3. Take the longer gusset piece (5"x39.75") and sew it to the end of the zipper panel where the zipper tab is.  This is easier if you unzip the zipper a little first.  Then, fold the fabric over the end of the zipper by an inch. Iron (don't linger over the zipper coils) and baste the seam on the edges, where my pins are in the second picture.  I added a row of stitches at the end of the zipper to keep the fold in place when you use the zipper. The fourth and fifth photos show how the zipper tab is hidden.  Then sew the other gusset piece to the other end of the zipper panel, and topstitch it.  Sew the two gusset ends together, and topstitch either side of that seam (last picture).

4. Using piping, or welting, is completely optional, but I felt like it would give these cushions a more finished, less homemade look.  I stumbled across a shop doing a huge sale on Etsy. When you start, pull the end of the fabric down to expose the inner cording.  Snip off an inch or so, then pull the fabric back up. This will reduce bulk in the seam.  Use your zipper foot to baste on the piping.  I sewed it to both sides of the whole gusset. Start with it off the edge of the fabric and then taper it to the right spot.  The piping has two parts-- the round part around the cording and then a lip.  Make the edge of the cording be your seam allowance (1/2" for me) away from the edge so when you sew that seam, it will stick out the correct amount. I basted the piping on using my zipper foot with the needle in the middle so there's no chance of my stitches being visible later. Go all the way around the gusset.  When you get to the end, repeat the first step of snipping off the end of the cording and taper the piping off the edge.  Those pieces hanging off can be snipped.

5. Fold your gusset in half and mark the middle with pins on both sides of the gusset.  Then fold it in half the other way and mark the middle with pins. Now do the same for both large rectangles.  This gives you a reference for pinning the gusset to the sides.  Pin the middles first and then pin towards the corners.  Now, this is where you will have to ease in the gusset to a certain extent.  That means stretching the gusset slightly while pinning. When you get to the curved corners, you should have enough to pin it easily around the corners.  If you don't have enough, re-pin, stretching more.  If you have too much gusset, re-pin without stretching.  Some places I had to stretch more than others but it all turned out great. Once the gusset is pinned all the way around, use the zipper foot to sew it together.  Your stitching should butt up to the edge of the piping. Repeat whole process, pinning and sewing gusset to the other rectangle side piece.  However, I recommend unzipping the zipper a little before doing the second side, otherwise you'll be done and realize you can't turn it right side out!

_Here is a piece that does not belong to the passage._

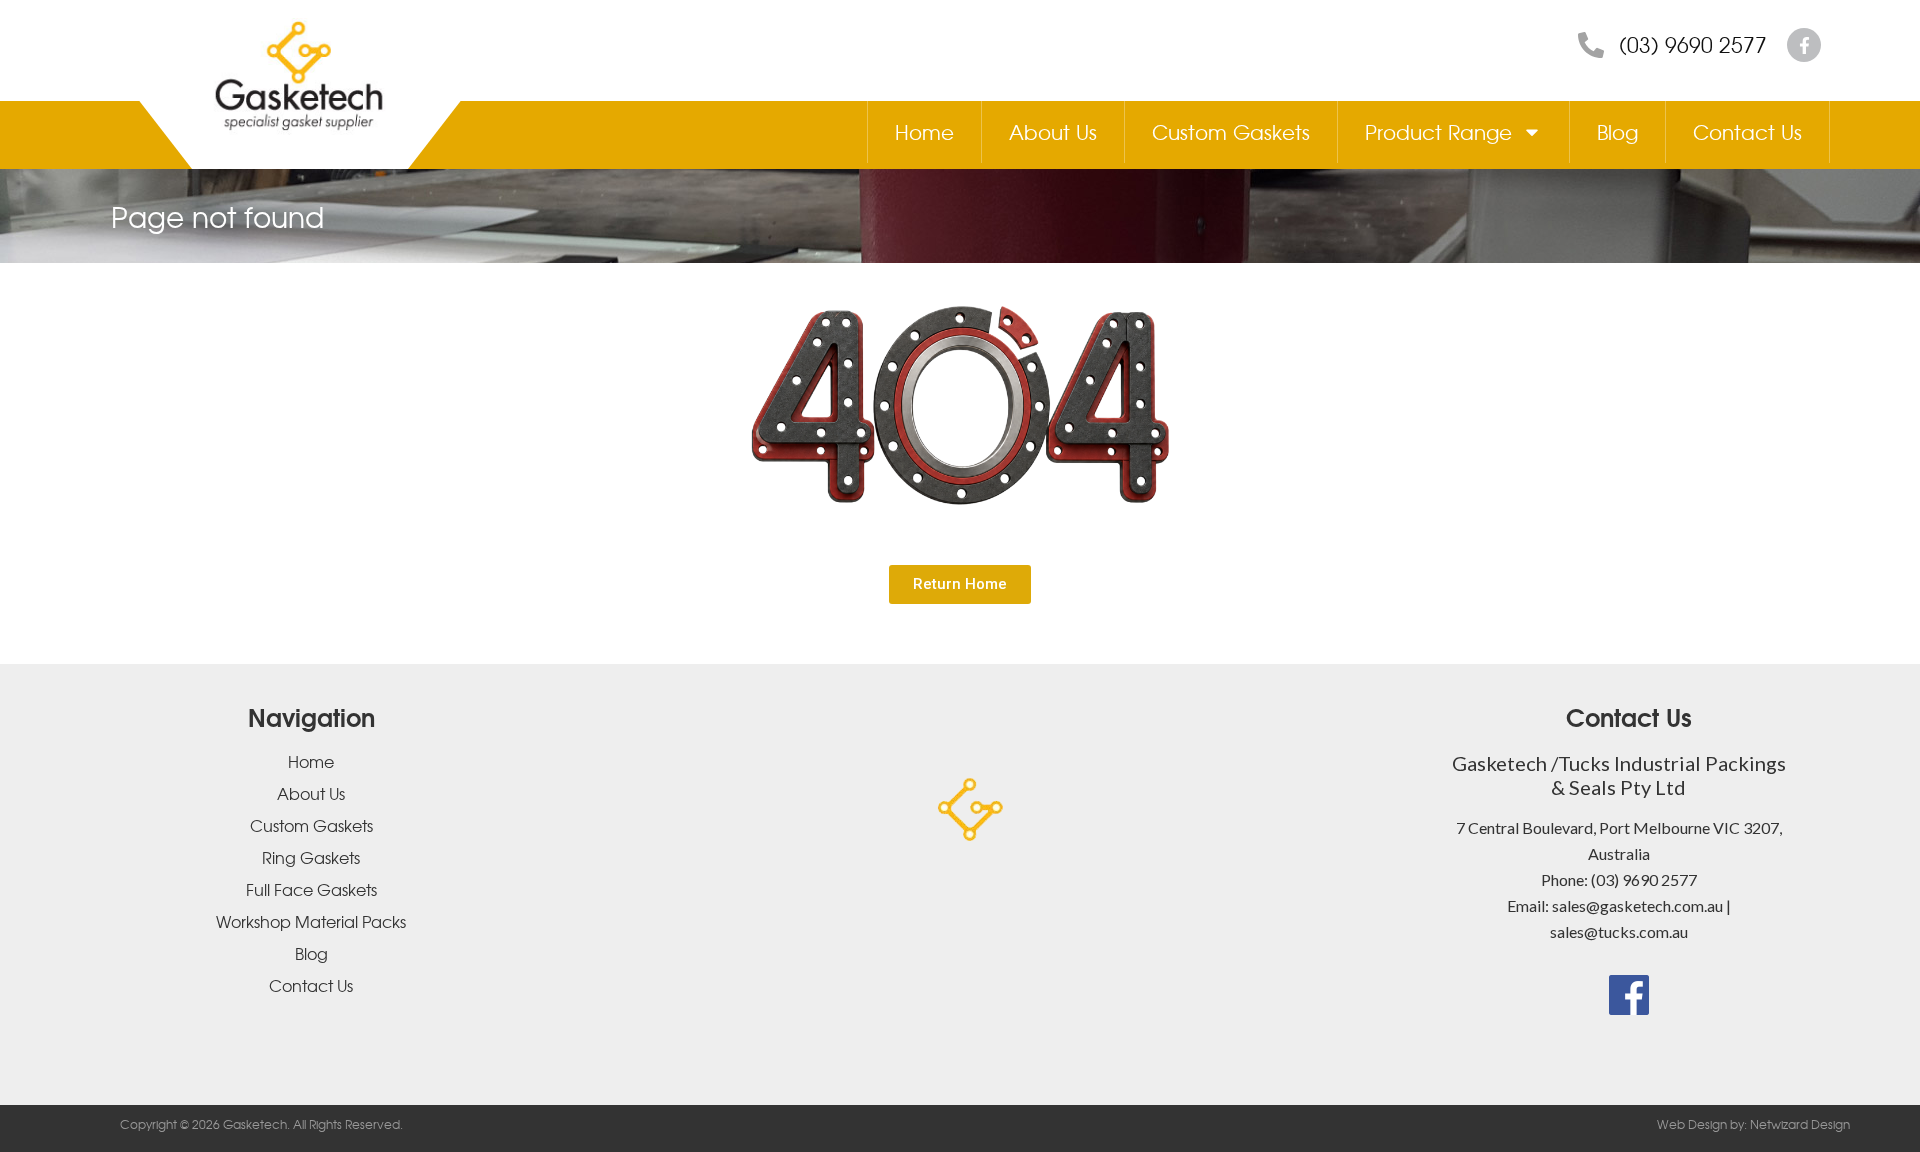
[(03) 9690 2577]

6. You are done sewing! Turn the cover right side out and poke out all the corners.  You can topstitch the gusset seam, but I tried putting the cover on and it looked fine, so I didn't topstitch. Pull on the cover like a pillowcase. You'll have to work at it because the cover should be a little smaller than your cushion. Zip it up, and you are good!

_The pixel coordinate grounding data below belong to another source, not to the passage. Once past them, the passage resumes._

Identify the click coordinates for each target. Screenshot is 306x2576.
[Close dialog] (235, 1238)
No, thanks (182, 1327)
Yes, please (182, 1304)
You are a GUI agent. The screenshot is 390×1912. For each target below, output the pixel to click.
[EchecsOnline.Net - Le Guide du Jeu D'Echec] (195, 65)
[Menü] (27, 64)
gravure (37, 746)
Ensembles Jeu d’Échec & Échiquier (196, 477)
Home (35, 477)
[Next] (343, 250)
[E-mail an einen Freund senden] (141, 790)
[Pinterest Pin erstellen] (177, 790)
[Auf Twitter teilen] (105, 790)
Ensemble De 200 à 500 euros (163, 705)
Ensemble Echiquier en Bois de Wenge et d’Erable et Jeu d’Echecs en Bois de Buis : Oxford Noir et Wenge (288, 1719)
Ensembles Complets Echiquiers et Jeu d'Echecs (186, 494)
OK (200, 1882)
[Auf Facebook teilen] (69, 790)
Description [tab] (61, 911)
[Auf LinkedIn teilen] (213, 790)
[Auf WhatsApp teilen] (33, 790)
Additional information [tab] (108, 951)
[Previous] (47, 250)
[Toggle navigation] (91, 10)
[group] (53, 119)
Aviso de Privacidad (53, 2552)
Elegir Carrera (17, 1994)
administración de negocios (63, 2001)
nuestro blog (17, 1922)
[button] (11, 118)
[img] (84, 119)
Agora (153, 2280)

And in a surprisingly quick amount of time--one, two, three, four, I had my new cushions! Not pictured are the handles I went back and made for each.  They should make them easier for the kids to haul around.

The final post will be about the ottoman, though I admit I got tired of the project at that point and didn't take process photos. But I will try to describe what I did as well as I can. I love how these cushions turned out and how professional they look.  My kids all like them, and they are even comfy for grownups.  This is definitely one of my nicest projects I've made!